Kutipan Dokumen -
Pendidikan yang berdasarkan welas asih akan mendukung terwujudnya Sekolah Ramah Anak (SRA). Sejalan dengan implementasi kurikulum merdeka, pembelajaran diharapkan berpihak atau berpusat kepada peserta didik (student center). Peserta didik menjadi fokus pencapaian target pembelajaran. Pencapaian visi dan misi sekolah pun tecermin dalam mutu anak didik atau lulusan. Adanya Proyek Penguatan Profil Pelajar Pancasila (P5) pun bertujuan untuk membangun, menumbuhkan, menguatkan karakter peserta didik agar memiliki nilai-nilai Pancasila. Welas dan asih adalah salah satu cerminan manusia pancasilais.

Bahan Sumber -
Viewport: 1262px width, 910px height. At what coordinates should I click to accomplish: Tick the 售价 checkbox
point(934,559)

==

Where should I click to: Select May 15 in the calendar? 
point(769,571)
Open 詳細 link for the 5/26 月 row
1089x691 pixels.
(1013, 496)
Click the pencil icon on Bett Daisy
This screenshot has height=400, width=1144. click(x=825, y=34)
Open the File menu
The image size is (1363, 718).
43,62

---

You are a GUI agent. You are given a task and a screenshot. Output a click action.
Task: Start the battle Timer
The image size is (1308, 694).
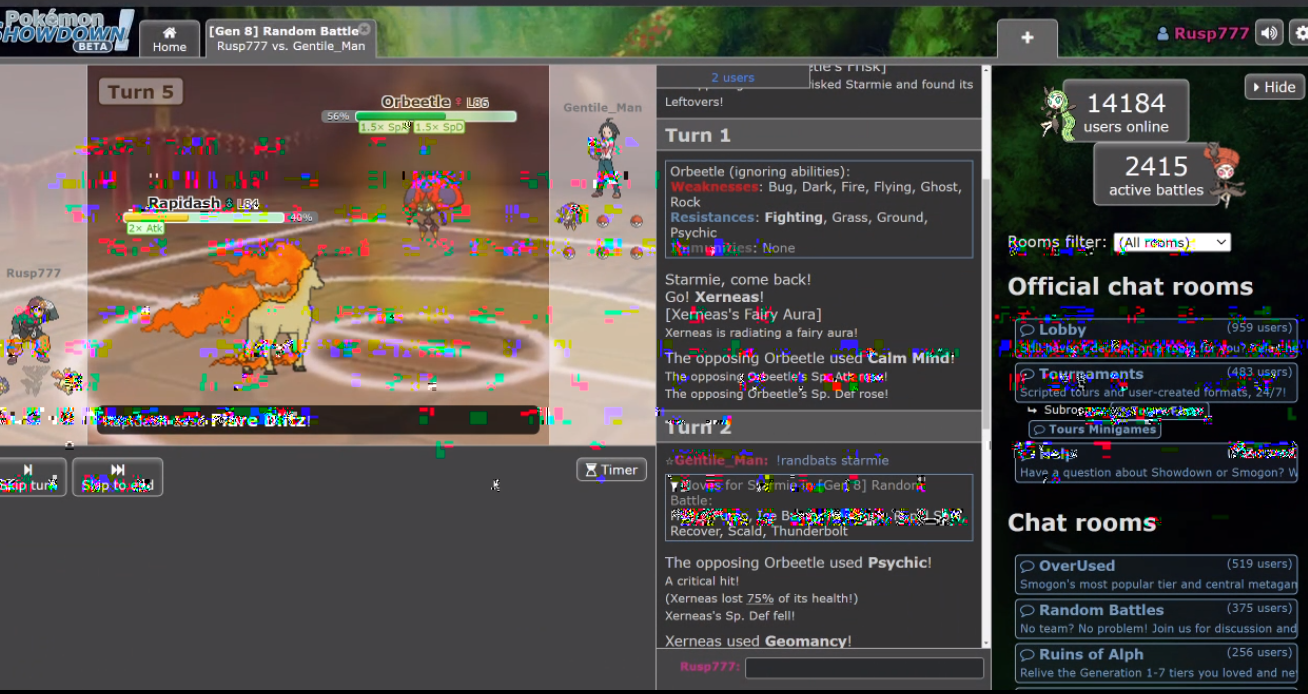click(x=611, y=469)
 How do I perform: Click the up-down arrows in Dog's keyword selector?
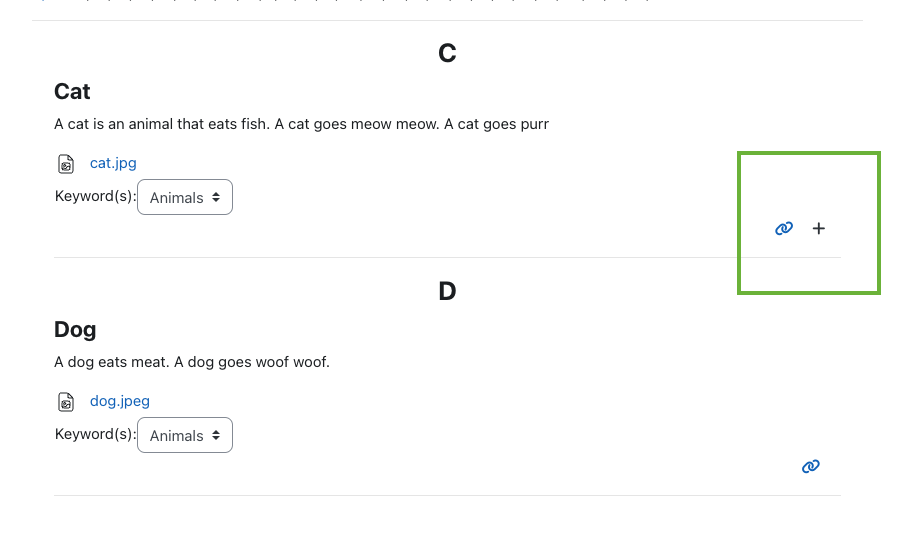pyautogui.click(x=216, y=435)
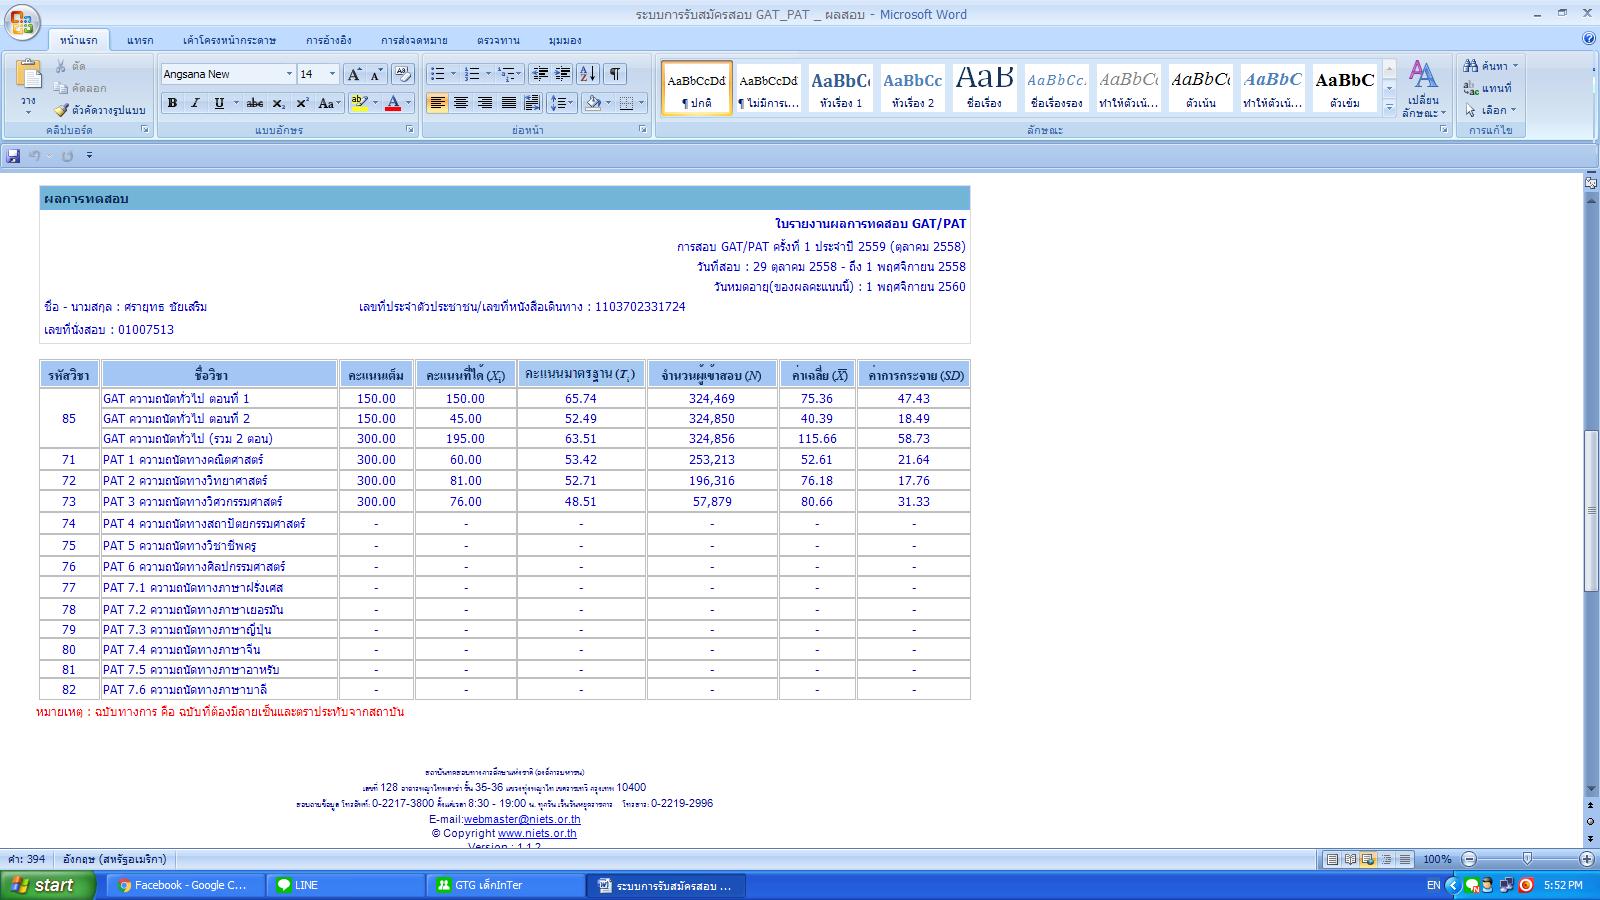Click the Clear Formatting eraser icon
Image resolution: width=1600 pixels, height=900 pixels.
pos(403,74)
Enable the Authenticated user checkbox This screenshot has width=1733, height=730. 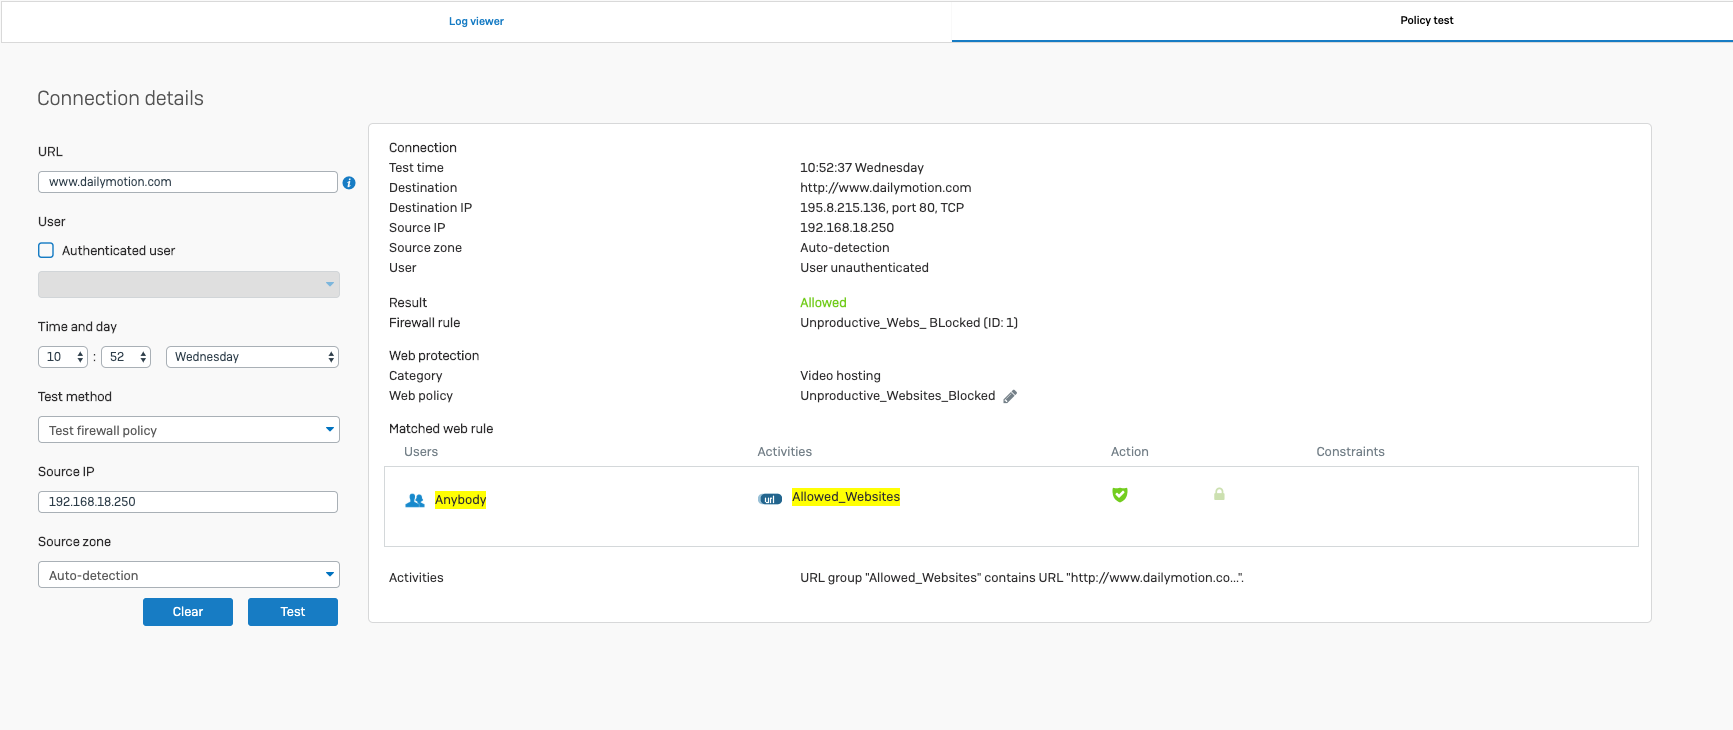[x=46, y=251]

Tugas Anda - Berdasarkan kutipan dokumen tentang pendidikan berbasis welas asih, jelaskan tujuan diadakannya Proyek Penguatan Profil Pelajar Pancasila (P5) dalam satu sampai tiga kalimat.

Jawaban Tertulis - P5 bertujuan untuk membangun, menumbuhkan, dan menguatkan karakter peserta didik. Dengan begitu, peserta didik memiliki nilai-nilai Pancasila.